PITTSBURGH (KDKA) - The TSA says that Christmas travel is expected to be the busiest travel season since the start of the pandemic.
It comes after a busy Thanksgiving travel season. On Sunday, the TSA screened almost 2.5 million people.
With the emergence of the Omicron variant, domestic travel won't be an issue but it's travel overseas that could see changes.
"The demand is really there for travel. People are doing what they can to travel," said Lindley Dieck, a travel agent with Greater Pittsburgh Travel.
The United States has banned foreign travel into the country from South Africa, where the Omicron variant was originally discovered as well as several neighboring countries.
Several countries like Japan have already suspended international flights or temporarily banned travelers from high-risk countries.
Now the United States is looking to take action.
Currently, anyone entering the U.S. must be tested three days in advance but now government officials are looking to require COVID-19 testing for everyone entering the country the day before they leave and after they land, regardless of vaccination status.
As it stands, there is no requirement to quarantine when you fly back into the country but that is a proposal the CDC is considering.
Diec doesn't think it will slow down travel numbers.
"The demand is still there. It's always going to be a concern for travelers who have pre-existing conditions. They have other things to take into consideration, but right now I'm not seeing a huge influx of cancellations," said Dieck.
Once in place, if people don't comply with the travel abroad rules, the White House says fines and other penalties could be levied.
"So the CDC is considering a number of measures," said Dr. Vivek Murthy, the U.S. Surgeon General. "Right now, it hasn't fully decided on what it is implementing but I do believe some of the measures it's considering will have a substantial impact on our ability to detect the virus before it arrives here."
The federal mask mandate requiring masks inside of airports and on flights ends in January.
However, the CDC says they'll be monitoring high-traffic airports to see how the virus spreads.

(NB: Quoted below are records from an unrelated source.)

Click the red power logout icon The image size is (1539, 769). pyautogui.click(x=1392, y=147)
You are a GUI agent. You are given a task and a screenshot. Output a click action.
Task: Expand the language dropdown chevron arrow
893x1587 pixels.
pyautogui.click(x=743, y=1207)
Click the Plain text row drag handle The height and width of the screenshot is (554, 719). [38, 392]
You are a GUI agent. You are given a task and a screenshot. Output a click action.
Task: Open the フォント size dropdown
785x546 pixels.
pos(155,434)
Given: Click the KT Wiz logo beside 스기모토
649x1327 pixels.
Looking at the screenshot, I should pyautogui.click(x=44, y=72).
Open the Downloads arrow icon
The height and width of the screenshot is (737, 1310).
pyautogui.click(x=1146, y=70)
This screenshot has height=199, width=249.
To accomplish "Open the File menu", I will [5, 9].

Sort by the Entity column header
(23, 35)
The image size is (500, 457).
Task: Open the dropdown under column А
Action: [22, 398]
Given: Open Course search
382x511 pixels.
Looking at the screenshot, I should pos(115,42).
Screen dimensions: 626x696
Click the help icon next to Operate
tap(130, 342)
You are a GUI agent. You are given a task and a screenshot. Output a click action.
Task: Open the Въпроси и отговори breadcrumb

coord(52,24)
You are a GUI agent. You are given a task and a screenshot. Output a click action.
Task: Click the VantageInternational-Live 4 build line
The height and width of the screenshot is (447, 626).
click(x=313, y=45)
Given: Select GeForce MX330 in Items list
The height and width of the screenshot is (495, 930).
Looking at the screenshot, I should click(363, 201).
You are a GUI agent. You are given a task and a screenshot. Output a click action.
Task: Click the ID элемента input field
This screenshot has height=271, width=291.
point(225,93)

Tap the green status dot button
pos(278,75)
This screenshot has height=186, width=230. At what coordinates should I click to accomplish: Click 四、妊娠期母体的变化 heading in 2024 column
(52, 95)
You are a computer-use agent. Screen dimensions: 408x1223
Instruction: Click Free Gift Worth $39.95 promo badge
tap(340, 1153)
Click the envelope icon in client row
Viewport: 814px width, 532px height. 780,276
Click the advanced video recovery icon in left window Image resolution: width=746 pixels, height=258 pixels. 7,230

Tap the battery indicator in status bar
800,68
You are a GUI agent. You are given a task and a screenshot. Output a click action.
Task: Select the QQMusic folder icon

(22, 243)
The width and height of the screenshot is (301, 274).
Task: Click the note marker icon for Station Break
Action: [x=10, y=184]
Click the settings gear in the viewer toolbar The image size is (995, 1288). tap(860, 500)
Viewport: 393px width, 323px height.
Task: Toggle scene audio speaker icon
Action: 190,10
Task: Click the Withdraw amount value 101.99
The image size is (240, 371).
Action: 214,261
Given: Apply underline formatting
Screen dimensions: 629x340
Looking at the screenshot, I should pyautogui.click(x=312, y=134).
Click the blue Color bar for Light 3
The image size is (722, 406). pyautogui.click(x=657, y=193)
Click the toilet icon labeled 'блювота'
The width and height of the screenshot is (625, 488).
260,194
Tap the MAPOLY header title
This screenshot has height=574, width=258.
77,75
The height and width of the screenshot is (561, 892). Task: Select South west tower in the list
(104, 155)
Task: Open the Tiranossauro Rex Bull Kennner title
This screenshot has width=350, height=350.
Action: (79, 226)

"Currently, the CDC is expanding a surveillance program with XpresCheck to JFK, San Francisco, Newark, and Atlanta airports – four of the busiest international airports in the country," said CDC Director Dr. Rochelle Walensky. "This program allows for increased COVID testing for specific international arrivals, increasing our capacity to identify those with COVID-19 on arrival to the United States and enhancing our surveillance for the Omicron variant."
The World Health Organization says people over the age of 60 or anyone with underlying health conditions should stop traveling internationally for the time being.
That decision was made after finding the new variant poses an increased risk of infection.